Quarterly Operational Update

PRA Group’s cash collection amounted to $419.3 million, which fell 5.6% year over year in the quarter under review. The metric suffered a blow due to a 23.9% year-over-year decline in U.S. call center and other collections, partially offset by a 58.6% jump in Other Americas and Australia Core cash collections. The reported figure beat the Zacks Consensus Estimate by 6.5% and our estimate of $372.1 million.

The portfolio income tumbled 5% year over year to $184.3 million, missing the Zacks Consensus Estimate by 0.9% but beating our model estimate of $169.7 million. Other revenues of $3.8 million declined 50.4% year over year in the second quarter and missed both the Zacks Consensus Estimate, as well as our model estimate.

Total operating expenses fell 6.2% year over year to $163.7 million in the second quarter due to lower compensation and employee services, and outside fees and services, partly offset by higher legal collection costs and agency fees. The figure was lower than our model estimate of $166.4 million.

PRA Group recorded a net income of $1.2 million, which comfortably beat our estimate but declined from the prior-year quarter’s net income of $39.1 million.

It purchased nonperforming loan portfolios of $327.8 million in the quarter under review, which surged 41.7% year over year. The cash efficiency ratio of 61.2% remained flat year over year due to a favorable cash collection seasonality, as well as lower collection costs in European countries.

The estimated remaining collections (“ERC”) of PRA Group totaled $5.9 billion at the second-quarter end.

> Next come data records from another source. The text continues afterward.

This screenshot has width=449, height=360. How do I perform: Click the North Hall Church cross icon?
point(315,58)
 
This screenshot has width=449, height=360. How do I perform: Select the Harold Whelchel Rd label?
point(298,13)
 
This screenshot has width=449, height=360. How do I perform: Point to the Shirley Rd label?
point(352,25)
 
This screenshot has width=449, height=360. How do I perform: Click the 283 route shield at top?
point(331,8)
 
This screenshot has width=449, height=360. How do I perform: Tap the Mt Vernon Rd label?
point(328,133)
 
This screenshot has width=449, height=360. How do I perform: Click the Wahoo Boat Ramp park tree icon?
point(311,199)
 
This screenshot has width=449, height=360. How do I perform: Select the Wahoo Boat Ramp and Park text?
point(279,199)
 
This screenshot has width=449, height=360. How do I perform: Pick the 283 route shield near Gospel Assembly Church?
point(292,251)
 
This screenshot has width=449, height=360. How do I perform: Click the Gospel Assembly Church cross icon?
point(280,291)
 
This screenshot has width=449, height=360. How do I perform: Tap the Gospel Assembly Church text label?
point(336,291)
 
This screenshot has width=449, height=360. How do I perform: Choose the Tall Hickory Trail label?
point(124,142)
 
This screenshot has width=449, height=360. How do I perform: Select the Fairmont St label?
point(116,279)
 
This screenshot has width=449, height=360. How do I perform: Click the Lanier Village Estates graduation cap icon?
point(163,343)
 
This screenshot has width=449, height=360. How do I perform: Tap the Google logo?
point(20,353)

Financial Update (as of Jun 30, 2023)

PRA Group exited the second quarter with cash and cash equivalents of $111.4 million, which surged from the 2022-end level of $83.4 million. It had $1.4 billion remaining under its credit facilities at the second-quarter end.

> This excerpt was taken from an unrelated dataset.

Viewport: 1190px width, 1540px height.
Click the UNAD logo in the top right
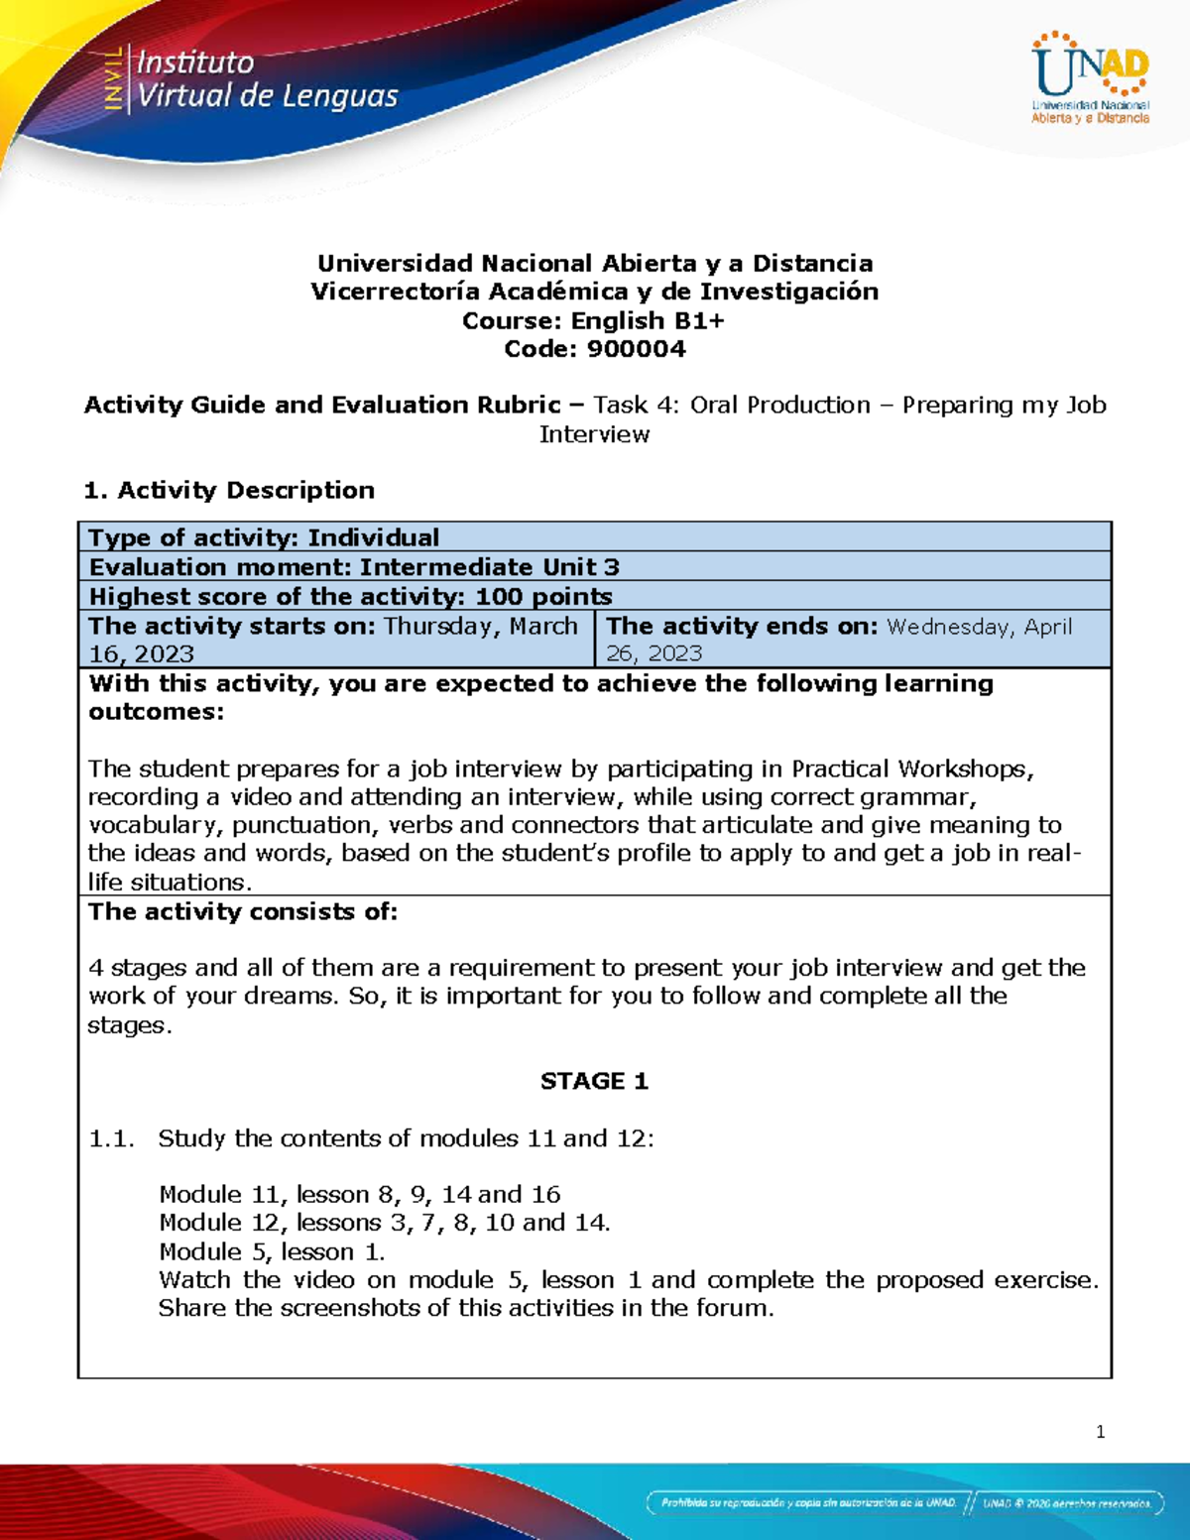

Total assets of $4,320.9 million increased from the figure of $4,175.7 million at 2022 end.

Borrowings totaled $2,739.7 million, up from the $2,494.9 million figure as of Dec 31, 2022.

Total equity of $1,239.7 million decreased from the 2022-end level of $1,286.8 million.

Business Outlook

PRAA expects compensation expenses to be in the mid-$70 million range in the third quarter.

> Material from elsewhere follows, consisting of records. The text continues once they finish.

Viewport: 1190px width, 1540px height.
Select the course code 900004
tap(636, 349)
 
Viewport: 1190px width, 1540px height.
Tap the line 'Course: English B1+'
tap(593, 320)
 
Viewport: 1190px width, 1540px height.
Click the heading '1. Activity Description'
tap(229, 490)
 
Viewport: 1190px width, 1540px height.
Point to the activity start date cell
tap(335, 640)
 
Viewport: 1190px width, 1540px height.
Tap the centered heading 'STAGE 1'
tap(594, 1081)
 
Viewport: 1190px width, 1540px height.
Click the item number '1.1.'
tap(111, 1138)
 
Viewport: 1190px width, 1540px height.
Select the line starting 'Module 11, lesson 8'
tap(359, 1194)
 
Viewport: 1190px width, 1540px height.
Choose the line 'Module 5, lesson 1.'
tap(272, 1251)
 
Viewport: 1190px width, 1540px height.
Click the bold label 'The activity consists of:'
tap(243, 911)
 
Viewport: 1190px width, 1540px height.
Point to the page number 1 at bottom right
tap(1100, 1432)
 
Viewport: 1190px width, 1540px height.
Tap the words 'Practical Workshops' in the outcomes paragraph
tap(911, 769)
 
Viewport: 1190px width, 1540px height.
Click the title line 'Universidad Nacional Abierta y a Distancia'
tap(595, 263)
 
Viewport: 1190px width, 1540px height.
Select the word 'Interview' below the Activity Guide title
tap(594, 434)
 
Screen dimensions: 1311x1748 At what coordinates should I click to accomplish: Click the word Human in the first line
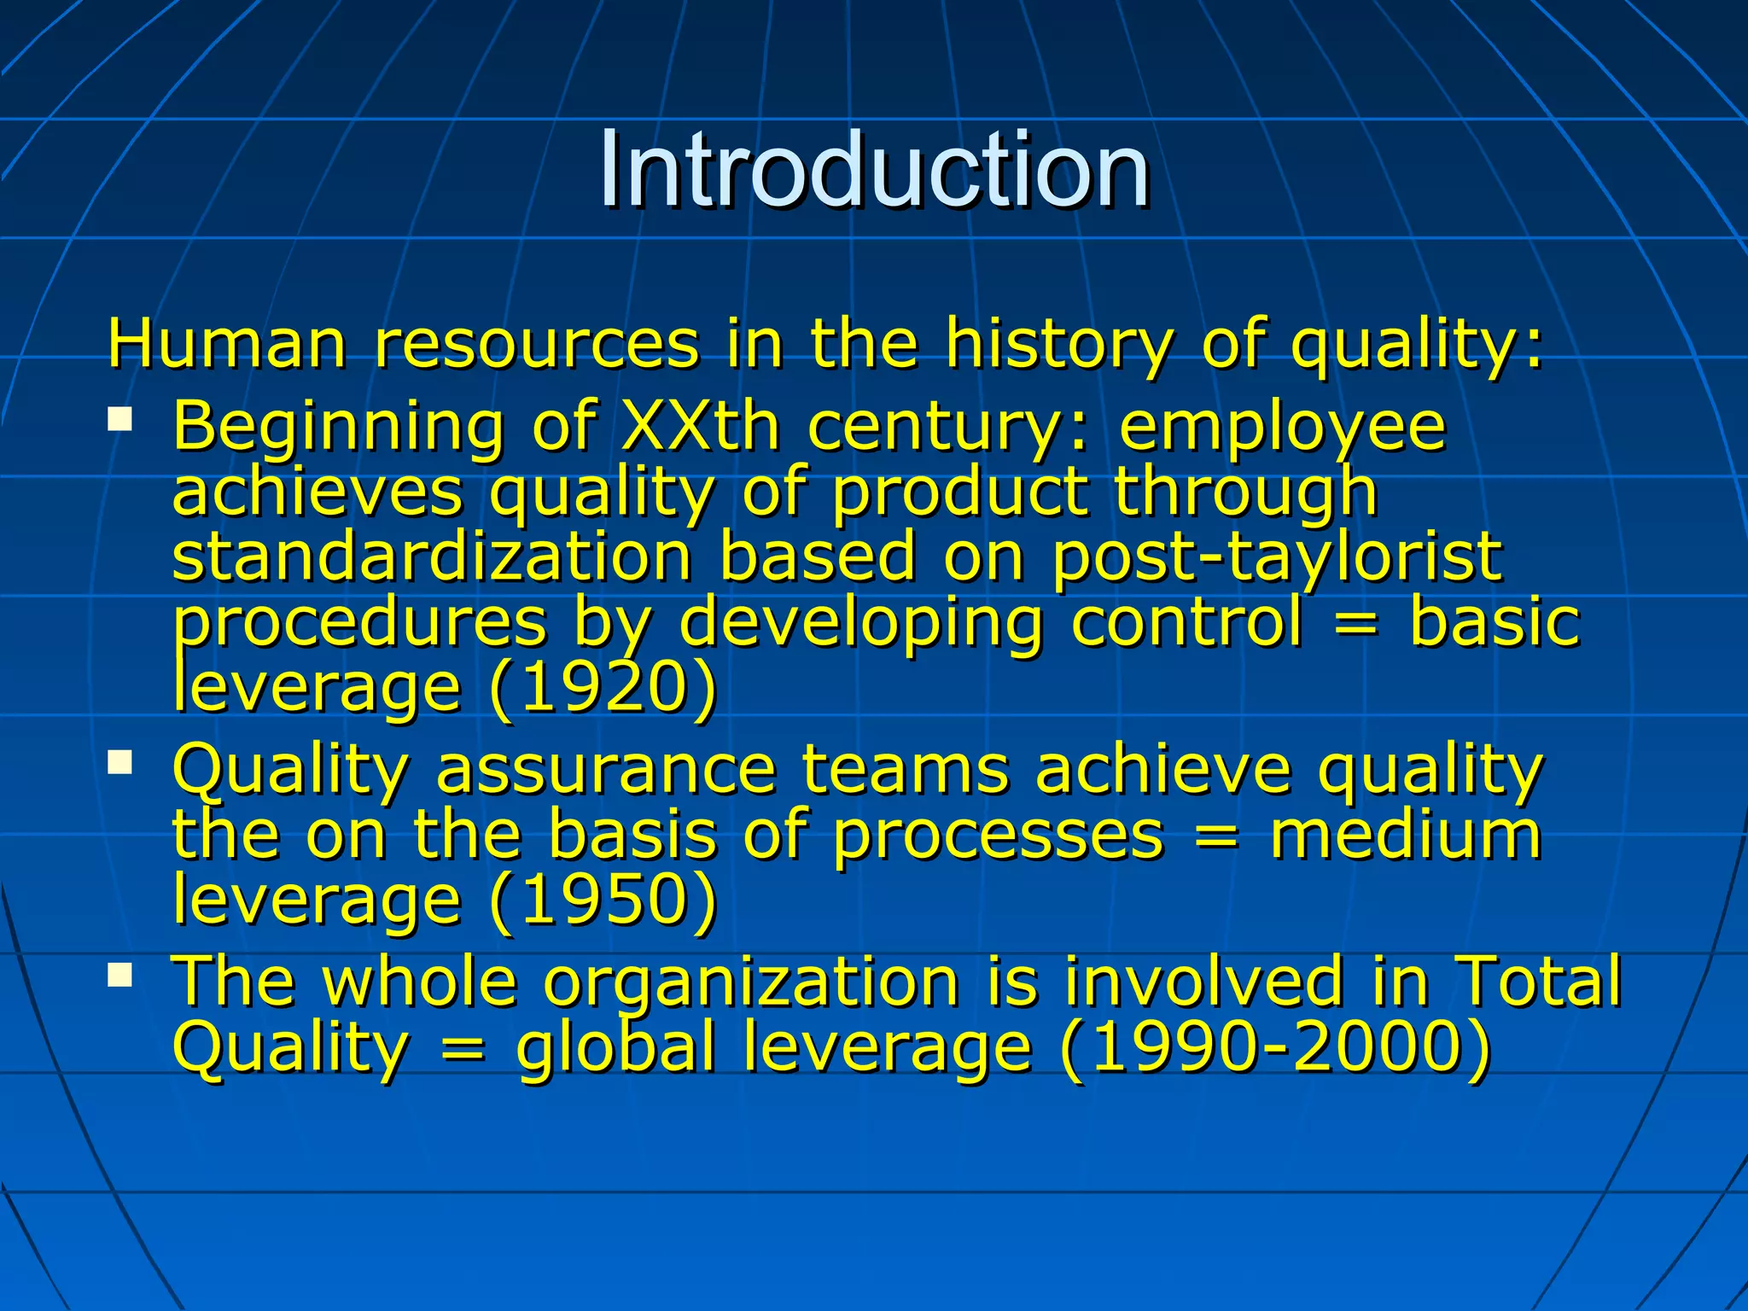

Legal collection expenses for the third quarter are anticipated to stay in line with the second quarter. The same is likely to reach the mid-$20 million range by the fourth quarter.

Interest expenses are projected to be around $50 million in the third quarter of 2023. It expects the full-year effective tax rate to be in the mid-20% scale.

By the fourth quarter of 2023, the cash efficiency ratio is estimated to be 60% on a quarterly run rate basis. Management expects to collect an ERC balance of $1.5 billion within the next 12 months.

How Have Estimates Been Moving Since Then?

It turns out, estimates review have trended downward during the past month.

The consensus estimate has shifted -394.74% due to these changes.

VGM Scores

Currently, PRA Group has a poor Growth Score of F, a grade with the same score on the momentum front. However, the stock was allocated a grade of C on the value side, putting it in the middle 20% for this investment strategy.

Overall, the stock has an aggregate VGM Score of F. If you aren't focused on one strategy, this score is the one you should be interested in.

Outlook

Estimates have been broadly trending downward for the stock, and the magnitude of these revisions indicates a downward shift. Notably, PRA Group has a Zacks Rank #3 (Hold). We expect an in-line return from the stock in the next few months.

Performance of an Industry Player

PRA Group belongs to the Zacks Financial - Miscellaneous Services industry. Another stock from the same industry, Moody's (MCO), has gained 0.1% over the past month. More than a month has passed since the company reported results for the quarter ended June 2023.

Moody's reported revenues of $1.49 billion in the last reported quarter, representing a year-over-year change of +8.2%. EPS of $2.30 for the same period compares with $2.22 a year ago.

Moody's is expected to post earnings of $2.42 per share for the current quarter, representing a year-over-year change of +30.8%. Over the last 30 days, the Zacks Consensus Estimate remained unchanged.

The overall direction and magnitude of estimate revisions translate into a Zacks Rank #2 (Buy) for Moody's. Also, the stock has a VGM Score of F.